** QUOTED PASSAGE **
However, Employer and Employee agree that the term of this agreement
automatically extends for an additional one (1) year at the end of each
Employment Period, unless Employee has been, or is being, terminated pursuant to
Section 7..
3. COMPENSATION
(a) Base Salary. Employee's annual base salary shall be Two
Hundred Thousand Dollars ($200,000.00), subject to an annual increase as
recommended to the Board of Directors by the Compensation Committee of the Board
of Directors following review and performance appraisal of Employee, and
following approval by the Board of Directors. Employee's base salary shall be
paid in accordance with Employer's normal payroll procedure.
(b) Withholding Tax. All compensation shall be subject
to the customary withholding tax and other employment taxes as required with
respect to compensation paid by a corporation to an employee.
4. STOCK OPTIONS
(a) Stock Options. Employee shall be eligible for the annual
award of stock options pursuant to the stock option plans under which the
Employee is currently a participant, as determined by the Board(s) of Directors
of the company(s), pursuant to the individual company(s) stock option plan(s).

** EXTRACTED INFORMATION **
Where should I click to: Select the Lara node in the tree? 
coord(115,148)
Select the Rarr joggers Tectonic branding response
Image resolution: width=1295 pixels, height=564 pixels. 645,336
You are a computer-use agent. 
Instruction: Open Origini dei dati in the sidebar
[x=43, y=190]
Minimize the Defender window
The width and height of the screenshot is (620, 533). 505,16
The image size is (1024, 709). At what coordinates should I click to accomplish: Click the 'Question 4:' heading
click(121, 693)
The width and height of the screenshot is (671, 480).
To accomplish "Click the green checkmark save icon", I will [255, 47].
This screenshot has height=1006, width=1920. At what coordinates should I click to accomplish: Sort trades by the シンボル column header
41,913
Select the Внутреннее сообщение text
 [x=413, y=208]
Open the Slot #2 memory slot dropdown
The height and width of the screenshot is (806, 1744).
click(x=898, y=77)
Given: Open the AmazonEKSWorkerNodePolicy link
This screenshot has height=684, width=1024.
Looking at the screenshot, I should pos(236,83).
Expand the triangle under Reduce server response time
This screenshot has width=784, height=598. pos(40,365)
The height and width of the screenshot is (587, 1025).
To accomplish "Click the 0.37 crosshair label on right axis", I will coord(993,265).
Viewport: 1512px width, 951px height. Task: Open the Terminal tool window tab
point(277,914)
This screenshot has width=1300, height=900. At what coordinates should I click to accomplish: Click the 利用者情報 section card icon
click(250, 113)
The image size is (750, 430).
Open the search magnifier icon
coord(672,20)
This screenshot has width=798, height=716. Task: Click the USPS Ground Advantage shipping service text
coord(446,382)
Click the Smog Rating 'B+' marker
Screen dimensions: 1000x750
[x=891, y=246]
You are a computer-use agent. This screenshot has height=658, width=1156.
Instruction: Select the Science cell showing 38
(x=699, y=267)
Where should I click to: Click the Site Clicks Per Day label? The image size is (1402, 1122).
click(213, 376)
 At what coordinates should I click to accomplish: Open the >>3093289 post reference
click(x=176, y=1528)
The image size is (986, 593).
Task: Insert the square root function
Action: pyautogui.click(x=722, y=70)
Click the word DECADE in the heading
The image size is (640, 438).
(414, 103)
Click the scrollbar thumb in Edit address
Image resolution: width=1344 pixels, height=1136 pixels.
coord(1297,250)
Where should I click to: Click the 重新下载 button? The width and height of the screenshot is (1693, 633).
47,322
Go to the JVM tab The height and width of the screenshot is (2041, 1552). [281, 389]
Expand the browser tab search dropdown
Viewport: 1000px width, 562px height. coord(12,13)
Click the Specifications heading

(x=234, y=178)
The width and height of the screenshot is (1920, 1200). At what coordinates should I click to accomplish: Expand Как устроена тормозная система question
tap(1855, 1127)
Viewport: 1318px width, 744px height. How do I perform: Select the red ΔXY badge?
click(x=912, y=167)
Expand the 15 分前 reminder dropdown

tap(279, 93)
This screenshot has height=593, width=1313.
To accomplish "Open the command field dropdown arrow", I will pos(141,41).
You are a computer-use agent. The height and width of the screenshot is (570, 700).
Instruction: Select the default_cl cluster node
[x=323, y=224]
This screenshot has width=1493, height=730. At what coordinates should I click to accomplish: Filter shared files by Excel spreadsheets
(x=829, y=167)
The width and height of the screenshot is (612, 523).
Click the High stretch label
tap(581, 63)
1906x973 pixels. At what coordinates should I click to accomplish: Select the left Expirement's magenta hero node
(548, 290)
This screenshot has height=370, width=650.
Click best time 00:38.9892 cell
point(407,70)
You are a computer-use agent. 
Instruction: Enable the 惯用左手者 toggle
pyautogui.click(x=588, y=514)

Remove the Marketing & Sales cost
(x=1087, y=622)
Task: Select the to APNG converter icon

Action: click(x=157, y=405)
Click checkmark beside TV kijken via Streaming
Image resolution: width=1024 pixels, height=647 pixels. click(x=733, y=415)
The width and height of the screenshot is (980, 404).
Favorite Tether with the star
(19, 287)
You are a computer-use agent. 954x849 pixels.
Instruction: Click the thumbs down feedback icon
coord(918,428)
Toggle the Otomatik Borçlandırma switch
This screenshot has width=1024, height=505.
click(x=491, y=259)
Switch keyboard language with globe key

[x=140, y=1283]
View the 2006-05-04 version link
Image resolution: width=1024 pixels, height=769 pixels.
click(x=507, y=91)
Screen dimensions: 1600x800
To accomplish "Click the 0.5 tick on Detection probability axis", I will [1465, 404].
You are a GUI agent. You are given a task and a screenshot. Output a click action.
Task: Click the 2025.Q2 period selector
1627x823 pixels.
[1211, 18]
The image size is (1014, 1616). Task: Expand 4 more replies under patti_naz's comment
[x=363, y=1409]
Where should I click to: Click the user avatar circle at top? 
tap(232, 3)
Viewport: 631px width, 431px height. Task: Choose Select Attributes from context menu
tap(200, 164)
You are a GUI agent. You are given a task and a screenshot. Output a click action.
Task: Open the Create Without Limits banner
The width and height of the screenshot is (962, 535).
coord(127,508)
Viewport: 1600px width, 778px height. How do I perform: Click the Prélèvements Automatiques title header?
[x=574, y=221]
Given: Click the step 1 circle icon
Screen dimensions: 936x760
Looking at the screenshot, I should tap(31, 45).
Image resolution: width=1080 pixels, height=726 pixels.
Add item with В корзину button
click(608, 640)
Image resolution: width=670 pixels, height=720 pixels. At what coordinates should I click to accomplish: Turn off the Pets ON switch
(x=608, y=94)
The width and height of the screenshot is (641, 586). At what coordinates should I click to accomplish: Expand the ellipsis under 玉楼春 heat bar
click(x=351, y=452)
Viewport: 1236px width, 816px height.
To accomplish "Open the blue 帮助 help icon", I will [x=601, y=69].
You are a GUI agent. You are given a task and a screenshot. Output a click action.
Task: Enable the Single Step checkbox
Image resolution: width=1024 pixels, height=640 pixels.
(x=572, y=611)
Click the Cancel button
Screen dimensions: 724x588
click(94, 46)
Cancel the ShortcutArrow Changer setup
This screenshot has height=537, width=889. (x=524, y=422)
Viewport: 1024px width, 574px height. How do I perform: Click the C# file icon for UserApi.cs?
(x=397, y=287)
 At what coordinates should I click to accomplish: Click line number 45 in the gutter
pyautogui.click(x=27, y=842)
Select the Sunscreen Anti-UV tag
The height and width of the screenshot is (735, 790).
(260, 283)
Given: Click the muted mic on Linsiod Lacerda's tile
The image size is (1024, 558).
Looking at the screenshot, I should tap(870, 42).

** TASKS TO CARRY OUT **
a - Using the employment agreement excerpt above the entries, rewrite the part from "3. COMPENSATION" up to and including "to an employee.", putting "Salary Committee" in place of "Compensation Committee".
b - According to the employment agreement excerpt above the entries, what is the employee's annual base salary?

** ANSWERS **
a -
3. COMPENSATION
(a) Base Salary. Employee's annual base salary shall be Two
Hundred Thousand Dollars ($200,000.00), subject to an annual increase as
recommended to the Board of Directors by the Salary Committee of the Board
of Directors following review and performance appraisal of Employee, and
following approval by the Board of Directors. Employee's base salary shall be
paid in accordance with Employer's normal payroll procedure.
(b) Withholding Tax. All compensation shall be subject
to the customary withholding tax and other employment taxes as required with
respect to compensation paid by a corporation to an employee.

b - Two Hundred Thousand Dollars ($200,000.00).